#### Excerpted passage:
Add Gemma4SwiftCore to your Package.swift:

dependencies: [
    .package(
        url: "https://github.com/yejingyang8963-byte/Swift-gemma4-core.git",
        from: "0.1.0"),
],
targets: [
    .target(
        name: "YourApp",
        dependencies: [
            .product(name: "Gemma4SwiftCore", package: "Swift-gemma4-core"),
        ]),
],

Or in Xcode: File → Add Package Dependencies... → paste the repo URL.

Quick start

import Gemma4SwiftCore
import MLX
import MLXLLM
import MLXLMCommon

// 1. Register the sidecar handler with mlx-swift-lm. Idempotent.
await Gemma4Registration.registerIfNeeded().value

// 2. Load the real 4-bit weights from HuggingFace.
//    The model is ~1.5 GB and is cached after the first download.
let container = try await LLMModelFactory.shared.loadContainer(
    configuration: ModelConfiguration(id: Gemma4SwiftCore.verifiedModelId))

// 3. Format your prompt using the chat-template bypass. DO NOT use
//    tokenizer.applyChatTemplate — it is broken on Gemma 4.
let prompt = Gemma4PromptFormatter.userTurn("Tell me a short story about a curious fox.")
let tokens = await container.encode(prompt)
let input = LMInput(tokens: MLXArray(tokens))

// 4. Stream tokens.
let stream = try await container.generate(
    input: input,
    parameters: GenerateParameters(maxTokens: 200, temperature: 0.8, topP: 0.95))
for await event in stream {
    if case .chunk(let text) = event {
        print(text, terminator: "")
    }
}

Architecture

┌─────────────────────────────────────────────────────────────┐
│                      Gemma4TextModel                        │
│                                                             │
│  ┌──────────────────── Gemma4TextInner ───────────────────┐ │
│  │                                                        │ │
│  │  embed_tokens (×sqrt(hidden_size))                     │ │
│  │       │                                                │ │
│  │       ├──→ computePerLayerInputs() ──→ [PLE per-layer] │ │
│  │       │                                                │ │
│  │       ▼                                                │ │
│  │  globalRopeOffset (read once, before any cache update) │ │
│  │       │                                                │ │
│  │       ▼                                                │ │
│  │  for layer in 0..<35:                                  │ │
│  │      ┌─── Gemma4TextDecoderLayer ───┐                  │ │
│  │      │  input_layernorm             │                  │ │
│  │      │  Gemma4TextAttention         │  ←── donor table │ │
│  │      │   ├─ q/k/v/o (per-layer dim) │                  │ │
│  │      │   ├─ Gemma4ProportionalRoPE  │   (full layers)  │ │
│  │      │   └─ scaledDotProductAttn    │                  │ │
│  │      │  post_attention_layernorm    │                  │ │
│  │      │  Gemma4TextMLP (SwiGLU)      │                  │ │
│  │      │  PLE block (× per_layer_in)  │                  │ │
│  │      │  × layer_scalar              │                  │ │
│  │      └──────────────────────────────┘                  │ │
│  │       │                                                │ │
│  │       ▼                                                │ │
│  │  final RMSNorm                                         │ │
│  └────────┬───────────────────────────────────────────────┘ │
│           ▼                                                 │
│      lm_head (tied to embed_tokens)                         │
│           │                                                 │
│           ▼                                                 │
│      cap × tanh(logits / cap)   ← final logit softcapping   │
└─────────────────────────────────────────────────────────────┘

The 14 source files are organized by responsibility:

Sources/Gemma4SwiftCore/
├── Configuration/   parsing + derived queries
├── Layers/          MLP, Attention, RoPE, DecoderLayer
├── Model/           Inner stack + LLMModel conformance
├── Registration/    LLMModelFactory hookup
└── Prompt/          chat-template bypass

Every source file is ≤ 200 lines. Every public symbol carries an Apple-style /// doc comment for DocC.

#### Given instruction A:
Write out the stretch of the Gemma4SwiftCore text from "let container = try" through "on Gemma 4.".
The records that follow have no connection to the Gemma4SwiftCore text.

#### Information supplied:
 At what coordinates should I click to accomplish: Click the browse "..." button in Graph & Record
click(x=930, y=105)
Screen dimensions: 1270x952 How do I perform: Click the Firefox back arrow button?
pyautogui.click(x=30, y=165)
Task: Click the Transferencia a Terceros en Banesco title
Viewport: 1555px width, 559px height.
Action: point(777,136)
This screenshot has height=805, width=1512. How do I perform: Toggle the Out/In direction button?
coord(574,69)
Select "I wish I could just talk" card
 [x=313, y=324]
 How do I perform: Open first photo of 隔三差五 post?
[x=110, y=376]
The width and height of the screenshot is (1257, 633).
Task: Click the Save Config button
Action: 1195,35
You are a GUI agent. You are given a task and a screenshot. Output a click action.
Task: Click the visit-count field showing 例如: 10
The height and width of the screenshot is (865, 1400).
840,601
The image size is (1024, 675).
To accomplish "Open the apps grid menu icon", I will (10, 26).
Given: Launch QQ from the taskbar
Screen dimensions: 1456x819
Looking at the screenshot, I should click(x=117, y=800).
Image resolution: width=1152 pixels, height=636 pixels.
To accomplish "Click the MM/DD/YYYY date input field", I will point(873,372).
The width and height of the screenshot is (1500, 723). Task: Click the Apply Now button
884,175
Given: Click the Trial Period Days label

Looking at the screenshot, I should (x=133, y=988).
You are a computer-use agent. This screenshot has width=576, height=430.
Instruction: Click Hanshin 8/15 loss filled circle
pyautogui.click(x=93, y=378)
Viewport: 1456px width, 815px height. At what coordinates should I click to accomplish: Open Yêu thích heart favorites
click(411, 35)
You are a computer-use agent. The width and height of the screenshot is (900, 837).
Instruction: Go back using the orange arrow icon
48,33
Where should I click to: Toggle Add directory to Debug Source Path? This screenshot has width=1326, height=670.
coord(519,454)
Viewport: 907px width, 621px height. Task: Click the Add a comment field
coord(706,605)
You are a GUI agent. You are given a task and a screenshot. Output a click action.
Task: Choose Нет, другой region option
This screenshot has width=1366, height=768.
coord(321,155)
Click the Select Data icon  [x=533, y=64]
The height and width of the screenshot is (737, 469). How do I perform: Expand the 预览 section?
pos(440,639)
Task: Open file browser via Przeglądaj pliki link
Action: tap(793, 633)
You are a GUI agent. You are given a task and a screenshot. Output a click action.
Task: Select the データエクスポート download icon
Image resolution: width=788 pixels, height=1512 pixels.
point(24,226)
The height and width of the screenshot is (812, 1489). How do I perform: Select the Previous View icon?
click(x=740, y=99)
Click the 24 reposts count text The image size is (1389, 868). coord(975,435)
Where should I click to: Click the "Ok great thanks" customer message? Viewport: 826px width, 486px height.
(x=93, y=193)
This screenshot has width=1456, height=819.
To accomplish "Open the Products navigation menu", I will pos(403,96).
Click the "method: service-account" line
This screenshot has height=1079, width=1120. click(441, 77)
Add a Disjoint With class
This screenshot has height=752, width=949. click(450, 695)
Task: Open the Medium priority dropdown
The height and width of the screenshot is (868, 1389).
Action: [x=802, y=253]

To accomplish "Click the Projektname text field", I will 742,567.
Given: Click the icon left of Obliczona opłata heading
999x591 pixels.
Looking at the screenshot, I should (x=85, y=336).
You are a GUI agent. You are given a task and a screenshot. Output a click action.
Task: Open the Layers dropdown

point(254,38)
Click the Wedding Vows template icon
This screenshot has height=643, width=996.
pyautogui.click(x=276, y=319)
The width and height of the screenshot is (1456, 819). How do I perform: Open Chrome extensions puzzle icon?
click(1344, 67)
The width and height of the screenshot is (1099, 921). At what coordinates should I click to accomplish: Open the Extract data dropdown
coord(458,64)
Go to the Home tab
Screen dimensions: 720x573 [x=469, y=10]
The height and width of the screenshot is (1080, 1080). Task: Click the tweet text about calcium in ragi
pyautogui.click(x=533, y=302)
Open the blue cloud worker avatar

#### Given instruction B:
Give again, word for word, the stretch of the records from the line that contains "You are a computer-use agent. The" through the line that contains "click(1344, 67)".

#### Correct output A:
let container = try await LLMModelFactory.shared.loadContainer(
    configuration: ModelConfiguration(id: Gemma4SwiftCore.verifiedModelId))

// 3. Format your prompt using the chat-template bypass. DO NOT use
//    tokenizer.applyChatTemplate — it is broken on Gemma 4.

#### Correct output B:
You are a computer-use agent. The width and height of the screenshot is (900, 837).
Instruction: Go back using the orange arrow icon
48,33
Where should I click to: Toggle Add directory to Debug Source Path? This screenshot has width=1326, height=670.
coord(519,454)
Viewport: 907px width, 621px height. Task: Click the Add a comment field
coord(706,605)
You are a GUI agent. You are given a task and a screenshot. Output a click action.
Task: Choose Нет, другой region option
This screenshot has width=1366, height=768.
coord(321,155)
Click the Select Data icon  [x=533, y=64]
The height and width of the screenshot is (737, 469). How do I perform: Expand the 预览 section?
pos(440,639)
Task: Open file browser via Przeglądaj pliki link
Action: tap(793, 633)
You are a GUI agent. You are given a task and a screenshot. Output a click action.
Task: Select the データエクスポート download icon
Image resolution: width=788 pixels, height=1512 pixels.
point(24,226)
The height and width of the screenshot is (812, 1489). How do I perform: Select the Previous View icon?
click(x=740, y=99)
Click the 24 reposts count text The image size is (1389, 868). coord(975,435)
Where should I click to: Click the "Ok great thanks" customer message? Viewport: 826px width, 486px height.
(x=93, y=193)
This screenshot has width=1456, height=819.
To accomplish "Open the Products navigation menu", I will pos(403,96).
Click the "method: service-account" line
This screenshot has height=1079, width=1120. click(441, 77)
Add a Disjoint With class
This screenshot has height=752, width=949. click(450, 695)
Task: Open the Medium priority dropdown
The height and width of the screenshot is (868, 1389).
Action: [x=802, y=253]

To accomplish "Click the Projektname text field", I will 742,567.
Given: Click the icon left of Obliczona opłata heading
999x591 pixels.
Looking at the screenshot, I should (x=85, y=336).
You are a GUI agent. You are given a task and a screenshot. Output a click action.
Task: Open the Layers dropdown

point(254,38)
Click the Wedding Vows template icon
This screenshot has height=643, width=996.
pyautogui.click(x=276, y=319)
The width and height of the screenshot is (1456, 819). How do I perform: Open Chrome extensions puzzle icon?
click(1344, 67)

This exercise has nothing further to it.